Blood tests to assess serum liver biochemistry and pancreatic enzymes, and an abdominal ultrasound (US) scan, are performed (Box 3). The blood tests are normal. The US does not show bile duct stones (Box 4) but does show a common bile diameter of 12 mm (Box 8). At this stage, although the patient’s pain appears most consistent with a biliary origin, the gastroenterologist wishes to exclude conditions such as gastro-esophageal reflux disease and peptic ulcer (Box 7), so performs an upper GI endoscopy (Box 6); this reveals no abnormality. The gastroenterologist considers further abdominal imaging and arranges an MRCP. This also shows no abnormality except for the dilated bile duct (Box 8). CT scan of the abdomen does not reveal any other intra-abdominal abnormality (Box 9). In the absence of structural disease, the gastroenterologist suspects that the typical biliary-like pain might be due to sphincter of Oddi dysfunction (SOD) (Box 10). Records from the patient’s previous emergency room visits reveal that her liver biochemistry and pancreatic enzymes were normal on each visit.
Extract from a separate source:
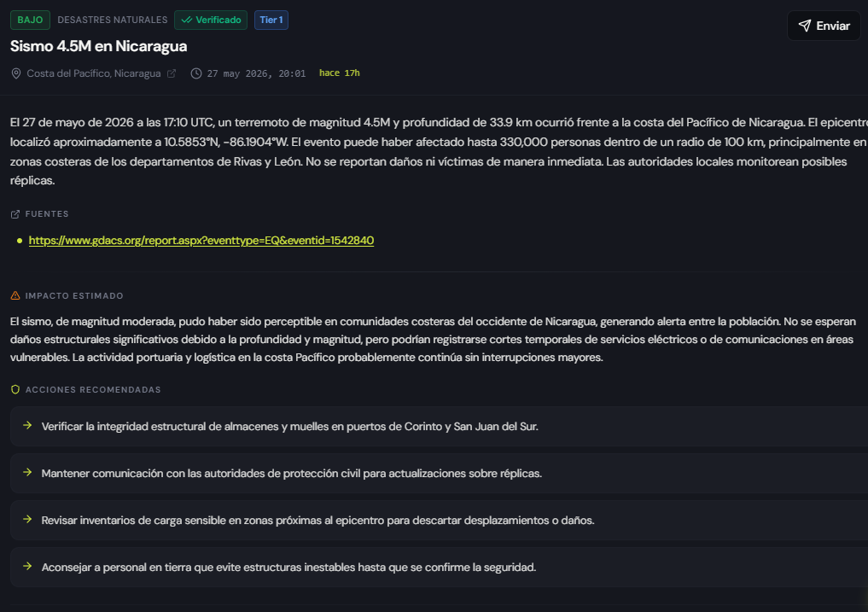Click the Fuentes external-link icon
This screenshot has height=612, width=868.
[15, 214]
Based on the lack of any abnormality on blood tests, but the presence of a dilated bile duct, a diagnosis of biliary sphincter of Oddi dysfunction type II is made. Knowing the risks of ERCP (with or without sphincter manometry) in such cases, the gastroenterologist refers the patient to a colleague with more experience. He considers quantitative choledochoscintigraphy, but for this case is not convinced by its discriminant value, and proceeds to ERCP (Box 16). Biliary manometry is abnormal and sphincterotomy is performed. Because the pancreatic duct was injected during the cannulation process, a small temporary pancreatic stent was placed to reduce the risk of pancreatitis.